BEGIN Page excerpt

Putting the global economy on indefinite hold, however, has likely created a different set of problems and unknowns, many of which that are more financial in nature. In this short article, CERF Research Associate Scott Guernsey reviews some recent early-stage finance research that explores the impact of COVID-19 on important financial outcomes, such as household spending and investor expectations.
In the first article, “How Does Household Spending Respond to an Epidemic? Consumption During the 2020 COVID-19 Pandemic”, Professors Scott Baker (Northwestern University), Robert Farrokhnia (Columbia University), Steffen Meyer (University of Southern Denmark), Michaela Pagel (Columbia University), and Constantine Yannelis (University of Chicago) investigate how U.S. households altered their consumption behavior in response to the COVID-19 outbreak. Using transaction-level household financial data, the paper finds that households’ spending markedly increased as initial news about the spread of COVID-19 in their local area intensified. The initial increase in spending suggests that households were attempting to stockpile essential goods in anticipation of current and future disruptions in their ability to frequent local retailers.

END Page excerpt
BEGIN Input data

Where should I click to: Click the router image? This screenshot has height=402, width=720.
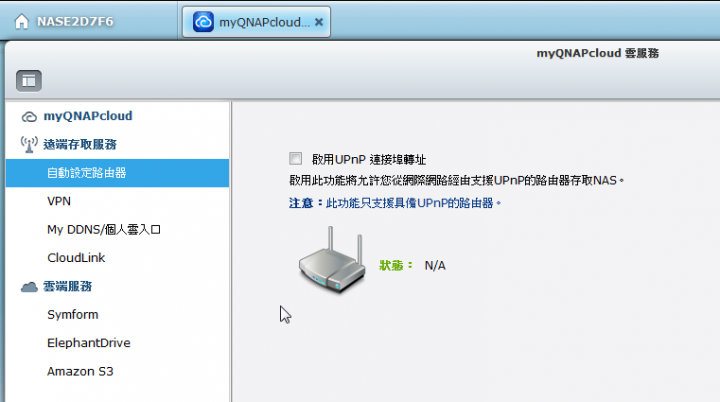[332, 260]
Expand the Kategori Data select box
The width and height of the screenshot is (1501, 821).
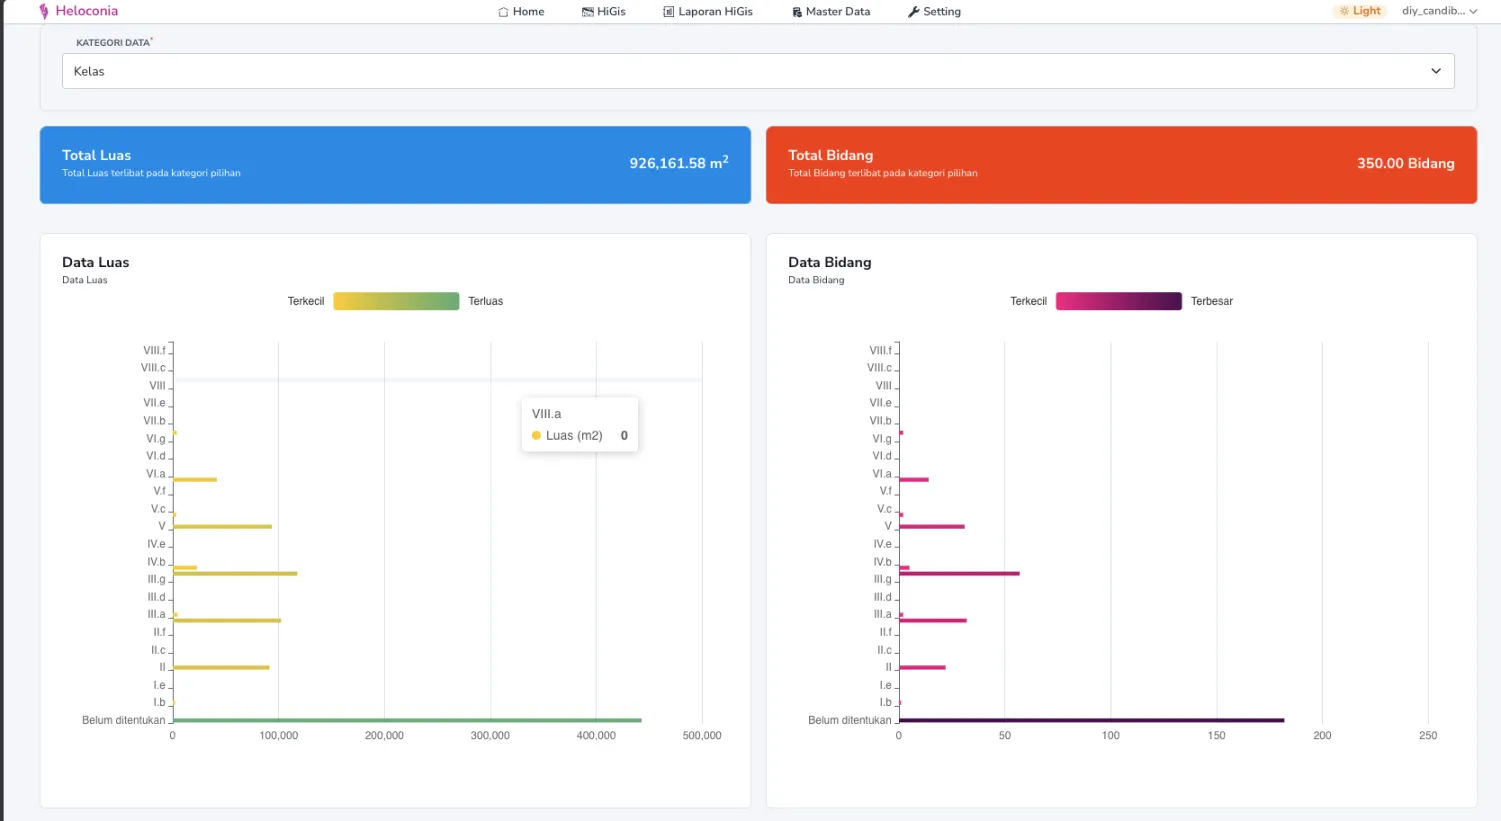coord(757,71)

END Input data
BEGIN Input data

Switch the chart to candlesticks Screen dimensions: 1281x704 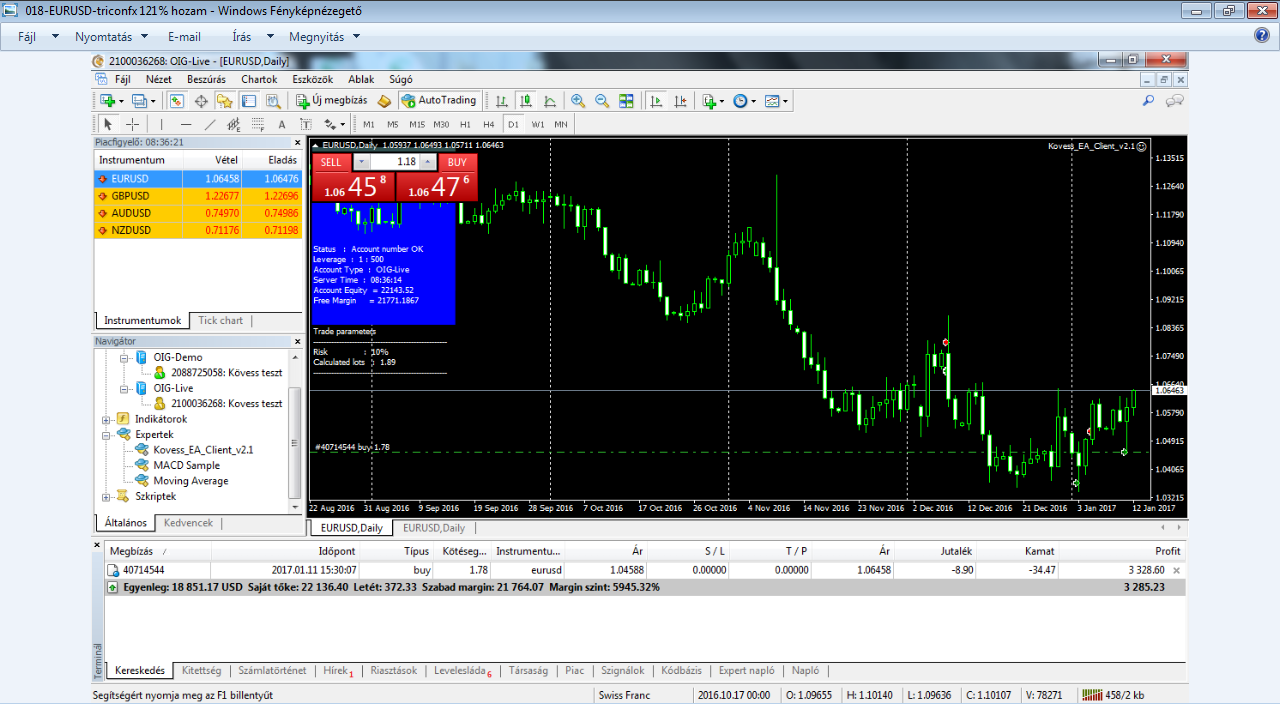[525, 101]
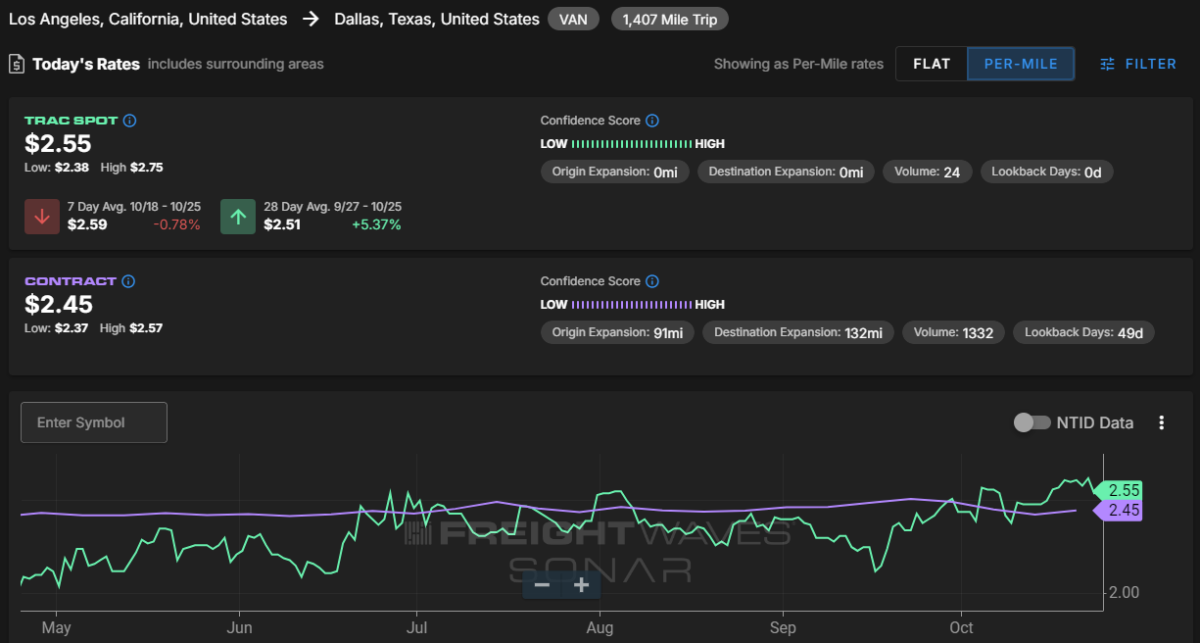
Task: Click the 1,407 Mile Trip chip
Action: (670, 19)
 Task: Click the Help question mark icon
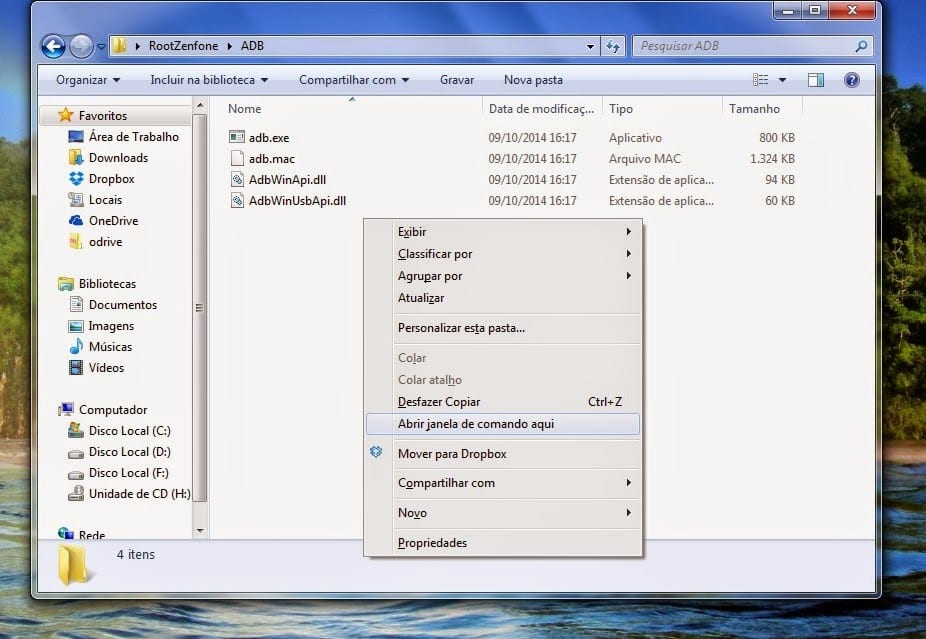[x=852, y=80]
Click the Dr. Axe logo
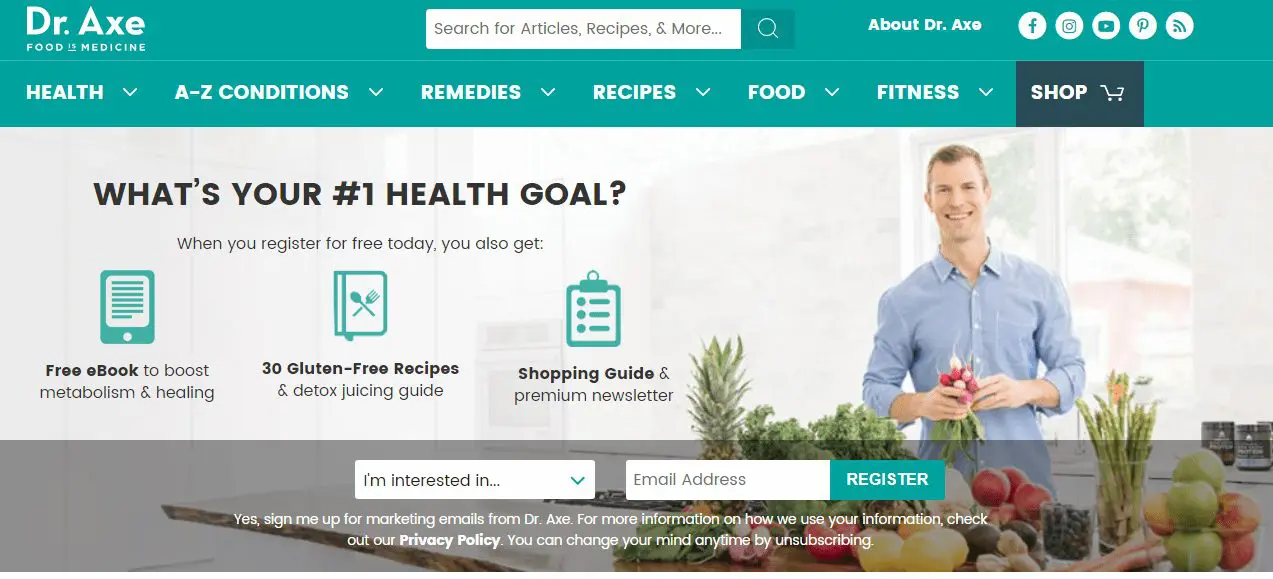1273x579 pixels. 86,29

END Input data
BEGIN Input data

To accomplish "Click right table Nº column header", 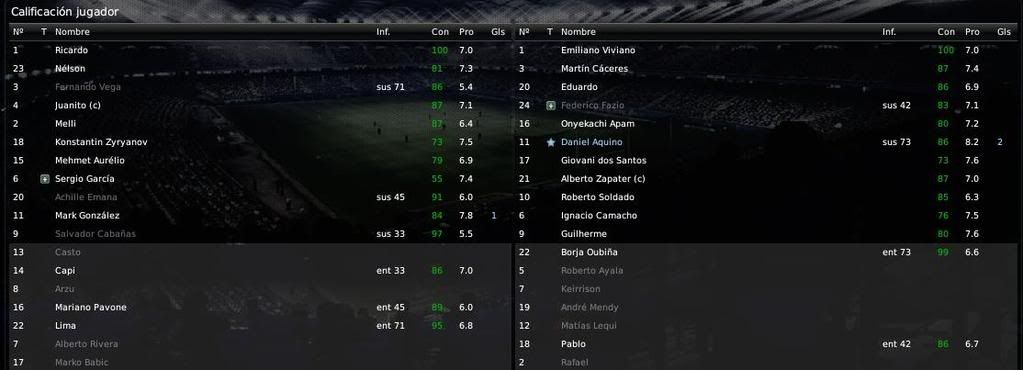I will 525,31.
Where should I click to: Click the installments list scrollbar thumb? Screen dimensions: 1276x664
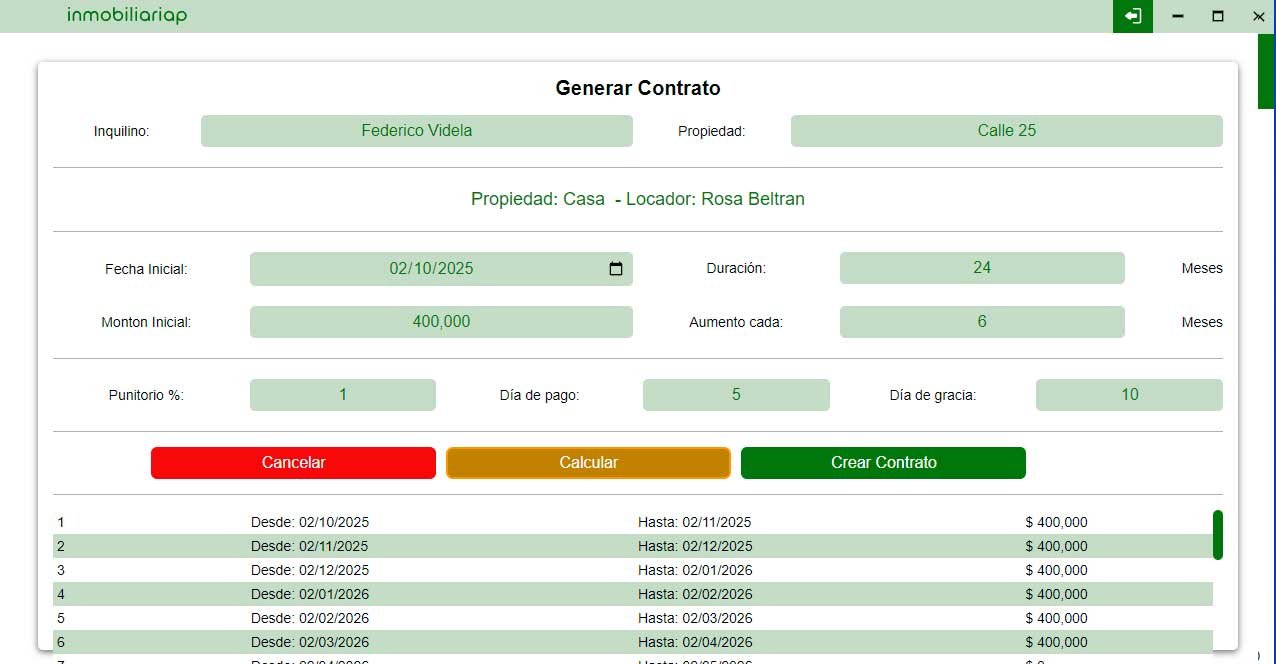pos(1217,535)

END Input data

* _Task list_:
1. Return the passage from the COVID-19 finance excerpt between "Putting the global" and "and investor expectations.", inclusive.
2. According to the COVID-19 finance excerpt, what kind of data did the paper on household spending use?
3. Using the COVID-19 finance excerpt, explain how the paper interprets the initial rise in household spending as local news about COVID-19 spread intensified.

* _Task results_:
1.
Putting the global economy on indefinite hold, however, has likely created a different set of problems and unknowns, many of which that are more financial in nature. In this short article, CERF Research Associate Scott Guernsey reviews some recent early-stage finance research that explores the impact of COVID-19 on important financial outcomes, such as household spending and investor expectations.

2. Transaction-level household financial data.

3. The initial increase suggests that households were stockpiling essential goods. They were anticipating current and future disruptions in their ability to frequent local retailers.